# Simple Measurement of Atomic Nuclei Radii

1. Mar 16, 2004

### Claire84

Okay, we have a graph that shows how v.high energy electrons are diffracted by atomic nuclei and the first minimum is shown to be at approximately 51 degrees for carbon-12 with energy 420MeV. To calculate the nuclear radii I decided to use sin(theta)= 1.22lambda/d and rearranged this so d was the subject of the eq. To work out lamba I used lamba= h/sqrt(2mE). Then to finally calculate the radius of this nucelus, I used R=d/2. However, I've ended up with an answer x10^-14 (and almost x10^-13).

Can someone please tell me what's wrong with this?

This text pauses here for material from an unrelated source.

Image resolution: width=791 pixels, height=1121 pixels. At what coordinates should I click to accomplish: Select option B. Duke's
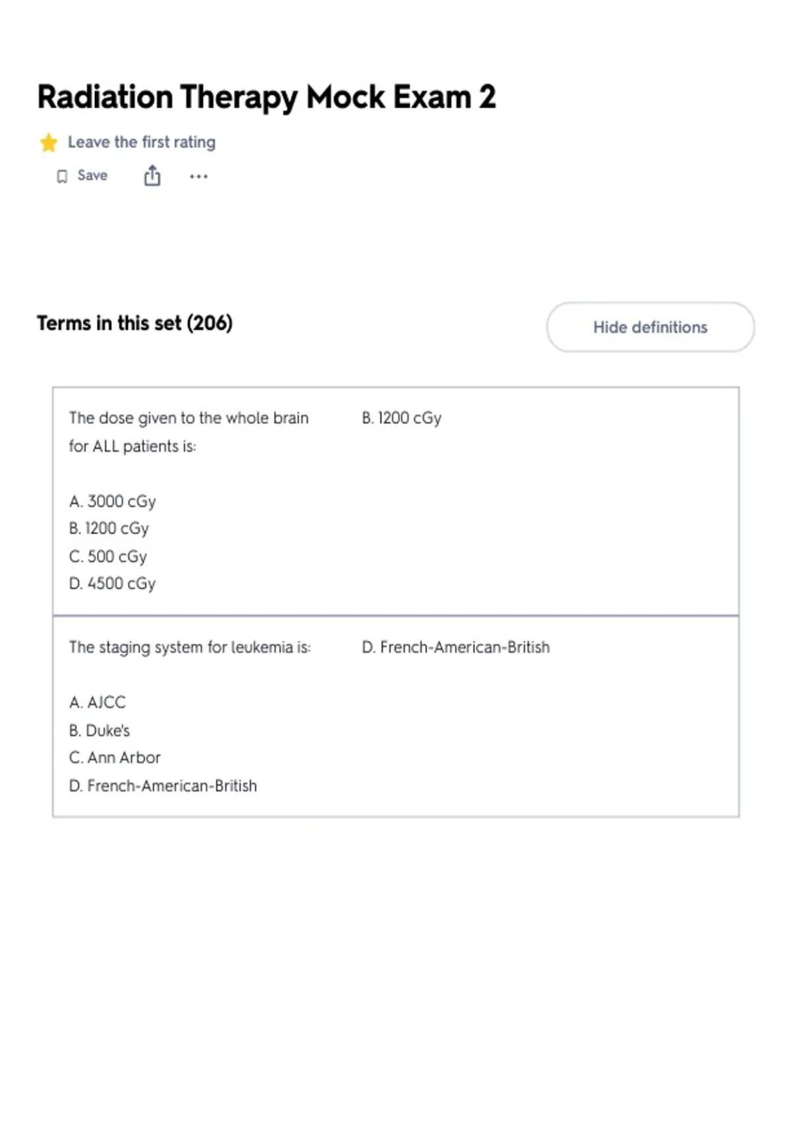[x=100, y=731]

I've used m as the mass of an electron and put the energy into joules so I've got 420x10^6x1.6x10^-19 J

2. Mar 17, 2004

### Claire84

I've checked my textbook and it says I'm using the right formulae so I really don't understand why I'm not getting my answer to x10^-15. Can anyone spot an error in what I've written above? Thanks.

3. Mar 21, 2004

### Claire84

How can you use Rayleigh's criterion here with such a large angle? I thought it could only be used for tiny resolving angles?

4. Mar 21, 2004

### Orion1

Beta Scattering...

Electron Wavelength:
$$\lambda_e = \frac{h}{ \sqrt{2m_eE}}$$

Scattering Criterion:
$$d \sin \Theta = m \lambda$$

$$d = \frac{mh}{ \sin \Theta \sqrt{2m_eE}}$$

$$d = 2r_n$$

$$r_n = \frac{mh}{ 2 \sin \Theta \sqrt{2m_eE}}$$

First minimum intensity:
$$m = \frac{1}{2}$$

$$r_n = \frac{h}{ 4 \sin \Theta \sqrt{2m_eE}}$$

rn = 1.925*10^-14 m

$$\lambda_e < d$$

$$\lambda_e$$ = 5.984*10^-14 m
d = 7.7*10^-14 m

Claire84, these equasions cannot resolve the radius of a nucleus unless the electron wavelength here ($$\lambda_e$$ = 5.984*10^-14 m) is less than the diameter of a nucleus, here dn = 5.5*10^-15 m.

Electron nuclear resolution criterion:
$$\lambda_e \leq d_n$$

Orion1-Claire Criterion:
$$\sin \Theta \sqrt{E} = \frac{mh}{ 2 r_0 \sqrt[3]{A_n} \sqrt{2m_e}}$$
r0 = 1.2*10^-15 m
An - target mass (amu)

Last edited: Mar 21, 2004